INFORMATION SHOWN:
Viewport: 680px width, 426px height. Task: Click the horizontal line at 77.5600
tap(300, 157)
...
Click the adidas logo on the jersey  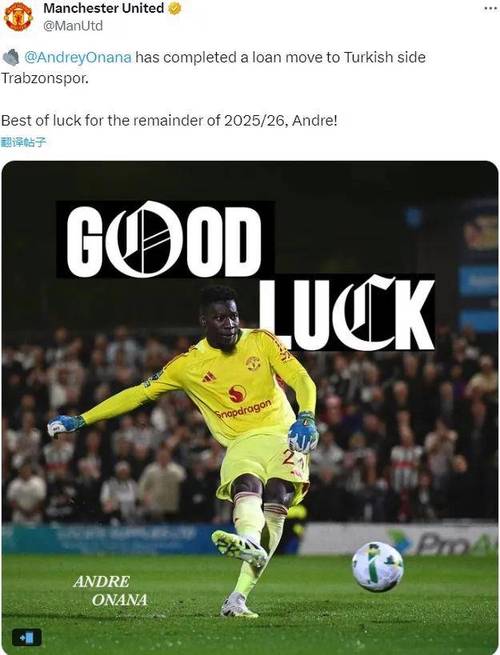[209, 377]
---
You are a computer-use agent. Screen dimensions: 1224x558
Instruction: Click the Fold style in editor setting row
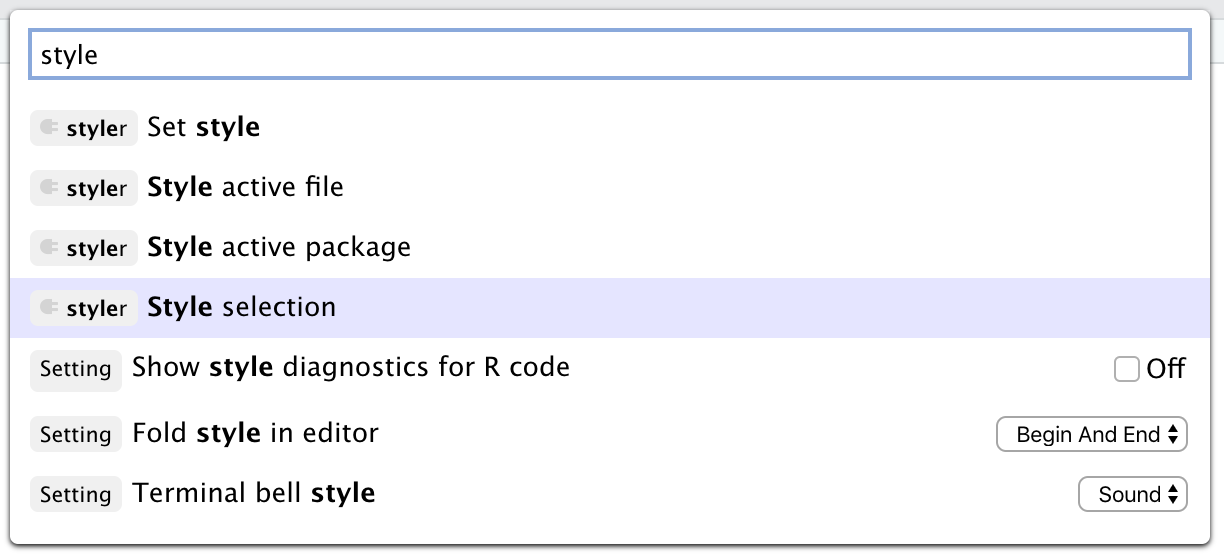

SHORT TASK: Extract the rows between the lines holding "Viewport: 680px width, 426px" and "tap(300, 157)", inclusive, and repeat them word for word.

COMPLETE OUTPUT:
Viewport: 680px width, 426px height. Task: Click the horizontal line at 77.5600
tap(300, 157)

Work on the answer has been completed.